DATA TO PROCESS START

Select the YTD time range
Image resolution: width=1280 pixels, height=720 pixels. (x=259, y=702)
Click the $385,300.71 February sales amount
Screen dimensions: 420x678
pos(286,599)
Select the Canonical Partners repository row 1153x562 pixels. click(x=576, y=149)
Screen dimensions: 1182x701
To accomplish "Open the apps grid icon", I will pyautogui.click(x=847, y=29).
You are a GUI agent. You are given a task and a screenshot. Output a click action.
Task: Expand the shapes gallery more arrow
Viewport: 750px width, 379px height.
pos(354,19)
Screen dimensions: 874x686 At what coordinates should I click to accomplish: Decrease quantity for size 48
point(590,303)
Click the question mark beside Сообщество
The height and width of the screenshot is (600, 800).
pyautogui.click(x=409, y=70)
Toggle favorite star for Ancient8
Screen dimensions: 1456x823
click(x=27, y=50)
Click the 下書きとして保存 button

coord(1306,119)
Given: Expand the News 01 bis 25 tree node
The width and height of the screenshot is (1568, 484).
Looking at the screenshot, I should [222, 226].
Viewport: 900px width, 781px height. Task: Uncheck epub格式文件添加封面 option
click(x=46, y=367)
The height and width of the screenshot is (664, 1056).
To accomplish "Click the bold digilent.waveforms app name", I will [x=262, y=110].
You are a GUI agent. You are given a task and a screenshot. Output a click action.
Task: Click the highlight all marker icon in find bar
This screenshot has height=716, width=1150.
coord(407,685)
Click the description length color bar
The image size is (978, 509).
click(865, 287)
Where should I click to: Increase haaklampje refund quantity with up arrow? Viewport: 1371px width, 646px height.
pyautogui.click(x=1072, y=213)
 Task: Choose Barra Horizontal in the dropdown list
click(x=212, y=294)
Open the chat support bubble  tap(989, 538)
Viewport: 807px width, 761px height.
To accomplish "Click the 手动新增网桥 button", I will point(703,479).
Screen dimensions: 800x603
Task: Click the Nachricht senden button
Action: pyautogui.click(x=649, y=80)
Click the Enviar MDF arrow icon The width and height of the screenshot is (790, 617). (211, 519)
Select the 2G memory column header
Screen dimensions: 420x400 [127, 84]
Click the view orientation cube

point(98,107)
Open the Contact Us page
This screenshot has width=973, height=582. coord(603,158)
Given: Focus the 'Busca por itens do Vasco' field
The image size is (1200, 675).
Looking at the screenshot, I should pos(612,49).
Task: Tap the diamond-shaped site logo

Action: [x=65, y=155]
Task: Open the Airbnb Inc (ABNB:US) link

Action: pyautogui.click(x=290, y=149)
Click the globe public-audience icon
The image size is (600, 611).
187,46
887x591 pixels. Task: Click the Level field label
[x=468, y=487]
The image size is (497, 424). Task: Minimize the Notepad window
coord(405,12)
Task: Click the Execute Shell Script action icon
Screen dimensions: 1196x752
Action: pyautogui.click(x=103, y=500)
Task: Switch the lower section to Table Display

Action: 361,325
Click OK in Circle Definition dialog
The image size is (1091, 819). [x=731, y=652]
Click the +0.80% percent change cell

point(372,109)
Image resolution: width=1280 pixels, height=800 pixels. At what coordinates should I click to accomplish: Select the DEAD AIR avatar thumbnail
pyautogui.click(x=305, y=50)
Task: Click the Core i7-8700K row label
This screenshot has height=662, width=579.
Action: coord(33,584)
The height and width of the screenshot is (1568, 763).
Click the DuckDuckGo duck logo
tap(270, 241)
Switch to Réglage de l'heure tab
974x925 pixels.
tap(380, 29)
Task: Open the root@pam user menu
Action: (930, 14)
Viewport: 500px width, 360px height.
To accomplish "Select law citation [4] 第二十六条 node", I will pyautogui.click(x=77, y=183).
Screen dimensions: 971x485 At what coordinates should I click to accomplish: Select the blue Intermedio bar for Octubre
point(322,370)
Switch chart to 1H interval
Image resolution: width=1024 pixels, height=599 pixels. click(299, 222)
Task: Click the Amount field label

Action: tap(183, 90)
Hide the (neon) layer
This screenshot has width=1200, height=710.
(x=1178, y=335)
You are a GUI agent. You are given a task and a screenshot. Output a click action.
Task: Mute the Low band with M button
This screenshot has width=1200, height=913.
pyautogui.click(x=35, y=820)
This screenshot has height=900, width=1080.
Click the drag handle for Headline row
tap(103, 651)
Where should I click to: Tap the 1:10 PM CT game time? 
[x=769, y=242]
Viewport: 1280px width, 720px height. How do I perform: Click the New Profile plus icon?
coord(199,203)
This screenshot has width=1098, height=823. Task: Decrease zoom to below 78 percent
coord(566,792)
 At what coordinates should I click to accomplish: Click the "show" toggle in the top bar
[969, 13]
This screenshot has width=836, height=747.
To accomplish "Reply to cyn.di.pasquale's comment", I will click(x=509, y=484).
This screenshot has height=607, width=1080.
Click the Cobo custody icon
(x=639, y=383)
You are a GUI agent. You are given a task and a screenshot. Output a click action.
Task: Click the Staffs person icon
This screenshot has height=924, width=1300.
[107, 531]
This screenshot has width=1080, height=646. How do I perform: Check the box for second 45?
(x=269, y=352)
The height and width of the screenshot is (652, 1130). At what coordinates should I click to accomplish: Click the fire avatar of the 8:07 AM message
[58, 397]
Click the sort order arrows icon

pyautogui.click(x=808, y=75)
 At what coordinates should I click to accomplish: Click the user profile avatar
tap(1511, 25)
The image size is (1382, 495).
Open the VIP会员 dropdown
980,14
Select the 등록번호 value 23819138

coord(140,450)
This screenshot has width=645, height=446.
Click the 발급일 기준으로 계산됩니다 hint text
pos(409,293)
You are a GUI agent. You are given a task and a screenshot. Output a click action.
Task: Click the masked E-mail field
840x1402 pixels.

DATA TO PROCESS END

All lines of the data above must be returned exactly.

#### SOLUTION BELOW
Select the YTD time range
Image resolution: width=1280 pixels, height=720 pixels. (x=259, y=702)
Click the $385,300.71 February sales amount
Screen dimensions: 420x678
pos(286,599)
Select the Canonical Partners repository row 1153x562 pixels. click(x=576, y=149)
Screen dimensions: 1182x701
To accomplish "Open the apps grid icon", I will pyautogui.click(x=847, y=29).
You are a GUI agent. You are given a task and a screenshot. Output a click action.
Task: Expand the shapes gallery more arrow
Viewport: 750px width, 379px height.
pos(354,19)
Screen dimensions: 874x686 At what coordinates should I click to accomplish: Decrease quantity for size 48
point(590,303)
Click the question mark beside Сообщество
The height and width of the screenshot is (600, 800).
pyautogui.click(x=409, y=70)
Toggle favorite star for Ancient8
Screen dimensions: 1456x823
click(x=27, y=50)
Click the 下書きとして保存 button

coord(1306,119)
Given: Expand the News 01 bis 25 tree node
The width and height of the screenshot is (1568, 484).
Looking at the screenshot, I should [222, 226].
Viewport: 900px width, 781px height. Task: Uncheck epub格式文件添加封面 option
click(x=46, y=367)
The height and width of the screenshot is (664, 1056).
To accomplish "Click the bold digilent.waveforms app name", I will [x=262, y=110].
You are a GUI agent. You are given a task and a screenshot. Output a click action.
Task: Click the highlight all marker icon in find bar
This screenshot has height=716, width=1150.
coord(407,685)
Click the description length color bar
The image size is (978, 509).
click(865, 287)
Where should I click to: Increase haaklampje refund quantity with up arrow? Viewport: 1371px width, 646px height.
pyautogui.click(x=1072, y=213)
 Task: Choose Barra Horizontal in the dropdown list
click(x=212, y=294)
Open the chat support bubble  tap(989, 538)
Viewport: 807px width, 761px height.
To accomplish "Click the 手动新增网桥 button", I will point(703,479).
Screen dimensions: 800x603
Task: Click the Nachricht senden button
Action: pyautogui.click(x=649, y=80)
Click the Enviar MDF arrow icon The width and height of the screenshot is (790, 617). (211, 519)
Select the 2G memory column header
Screen dimensions: 420x400 [127, 84]
Click the view orientation cube

point(98,107)
Open the Contact Us page
This screenshot has width=973, height=582. coord(603,158)
Given: Focus the 'Busca por itens do Vasco' field
The image size is (1200, 675).
Looking at the screenshot, I should pos(612,49).
Task: Tap the diamond-shaped site logo

Action: [x=65, y=155]
Task: Open the Airbnb Inc (ABNB:US) link

Action: pyautogui.click(x=290, y=149)
Click the globe public-audience icon
The image size is (600, 611).
187,46
887x591 pixels. Task: Click the Level field label
[x=468, y=487]
The image size is (497, 424). Task: Minimize the Notepad window
coord(405,12)
Task: Click the Execute Shell Script action icon
Screen dimensions: 1196x752
Action: pyautogui.click(x=103, y=500)
Task: Switch the lower section to Table Display

Action: 361,325
Click OK in Circle Definition dialog
The image size is (1091, 819). [x=731, y=652]
Click the +0.80% percent change cell

point(372,109)
Image resolution: width=1280 pixels, height=800 pixels. At what coordinates should I click to accomplish: Select the DEAD AIR avatar thumbnail
pyautogui.click(x=305, y=50)
Task: Click the Core i7-8700K row label
This screenshot has height=662, width=579.
Action: coord(33,584)
The height and width of the screenshot is (1568, 763).
Click the DuckDuckGo duck logo
tap(270, 241)
Switch to Réglage de l'heure tab
974x925 pixels.
tap(380, 29)
Task: Open the root@pam user menu
Action: (930, 14)
Viewport: 500px width, 360px height.
To accomplish "Select law citation [4] 第二十六条 node", I will pyautogui.click(x=77, y=183).
Screen dimensions: 971x485 At what coordinates should I click to accomplish: Select the blue Intermedio bar for Octubre
point(322,370)
Switch chart to 1H interval
Image resolution: width=1024 pixels, height=599 pixels. click(299, 222)
Task: Click the Amount field label

Action: tap(183, 90)
Hide the (neon) layer
This screenshot has width=1200, height=710.
(x=1178, y=335)
You are a GUI agent. You are given a task and a screenshot. Output a click action.
Task: Mute the Low band with M button
This screenshot has width=1200, height=913.
pyautogui.click(x=35, y=820)
This screenshot has height=900, width=1080.
Click the drag handle for Headline row
tap(103, 651)
Where should I click to: Tap the 1:10 PM CT game time? 
[x=769, y=242]
Viewport: 1280px width, 720px height. How do I perform: Click the New Profile plus icon?
coord(199,203)
This screenshot has width=1098, height=823. Task: Decrease zoom to below 78 percent
coord(566,792)
 At what coordinates should I click to accomplish: Click the "show" toggle in the top bar
[969, 13]
This screenshot has width=836, height=747.
To accomplish "Reply to cyn.di.pasquale's comment", I will click(x=509, y=484).
This screenshot has height=607, width=1080.
Click the Cobo custody icon
(x=639, y=383)
You are a GUI agent. You are given a task and a screenshot. Output a click action.
Task: Click the Staffs person icon
This screenshot has height=924, width=1300.
[107, 531]
This screenshot has width=1080, height=646. How do I perform: Check the box for second 45?
(x=269, y=352)
The height and width of the screenshot is (652, 1130). At what coordinates should I click to accomplish: Click the fire avatar of the 8:07 AM message
[58, 397]
Click the sort order arrows icon

pyautogui.click(x=808, y=75)
 At what coordinates should I click to accomplish: Click the user profile avatar
tap(1511, 25)
The image size is (1382, 495).
Open the VIP会员 dropdown
980,14
Select the 등록번호 value 23819138

coord(140,450)
This screenshot has width=645, height=446.
Click the 발급일 기준으로 계산됩니다 hint text
pos(409,293)
You are a GUI agent. You are given a task and a screenshot. Output a click action.
Task: Click the masked E-mail field
840x1402 pixels.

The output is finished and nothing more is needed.